Still, Europe is key to Xi’s strategic calculus, although, paradoxically, splits between member states may actually serve Western interests. Despite deep skepticism, China is keen to present itself as “neutral” regarding Ukraine: offering a specious peace plan and seeming to restrain Putin amid his repeated nuclear threats. In an interview with China’s official Xinhua News Agency published on the eve of his arrival, Putin said that he is prepared to negotiate to resolve the Ukraine conflict. “We are open to a dialogue on Ukraine, but such negotiations must take into account the interests of all countries involved in the conflict, including ours,” he said.

The intent was to enhance Xi’s role as a potential peacemaker, building on last year’s remarkable truce that China helped negotiate between Iran and Saudi Arabia. “China can broker talks between Russia and Ukraine because we emphasize the need for bilateral negotiations,” says Wang Yiwei, a professor of international relations at Beijing’s Renmin University. “Just blaming Russia or Ukraine cannot solve this problem.”

Xi’s final stops on his Europe tour in Serbia and Hungary overtly courted the continent’s more pro-Kremlin members who buy this position. But were Europe united in backing the U.S., Xi might throw his full weight behind Putin. “As long as China can keep Europe divided and detached from the U.S., it still makes sense to have some limitations in the assistance they provide to Russia,” says Kaczmarski. “A united Europe might result in more open support of Russia, including arms deliveries.”

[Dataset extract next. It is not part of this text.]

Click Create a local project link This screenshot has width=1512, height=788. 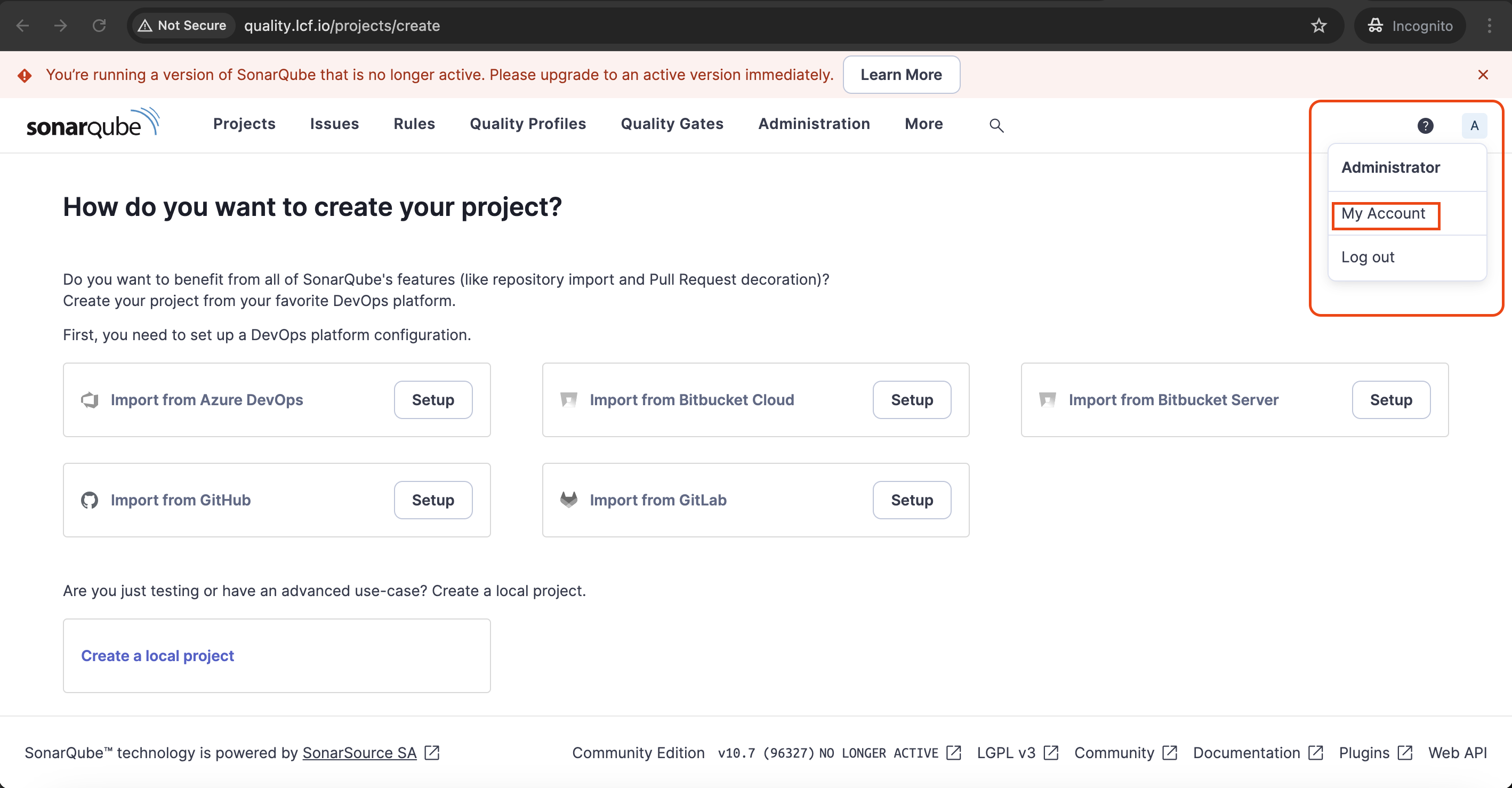point(157,655)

Korolev agrees: “When European capitals start to hammer points that repeat U.S. officials, it’s a signal for China that Europe has very little autonomy,” he says. “It might, in fact, be an extra push for Xi Jinping to consolidate his partnership with Putin.”

On Friday, Putin and Xi traveled to Harbin, a city in northeastern China once dubbed “Little Moscow” for its Russian Orthodox-style architecture and large ethnically Russian population. Russia’s sovereign wealth fund is due to open an office in Harbin, according to the country’s state media, while the two two leaders will attend the opening of the China-Russia Expo trade fair. The symbolism of a shared history and common future is hard to miss.

As Alexander Gabuev, the director of the Carnegie Russia Eurasia Center in Berlin, wrote in the New York Times this week: “Never since the fall of the Soviet Union has Russia been so distant from Europe, and never in its entire history has it been so entwined with China.”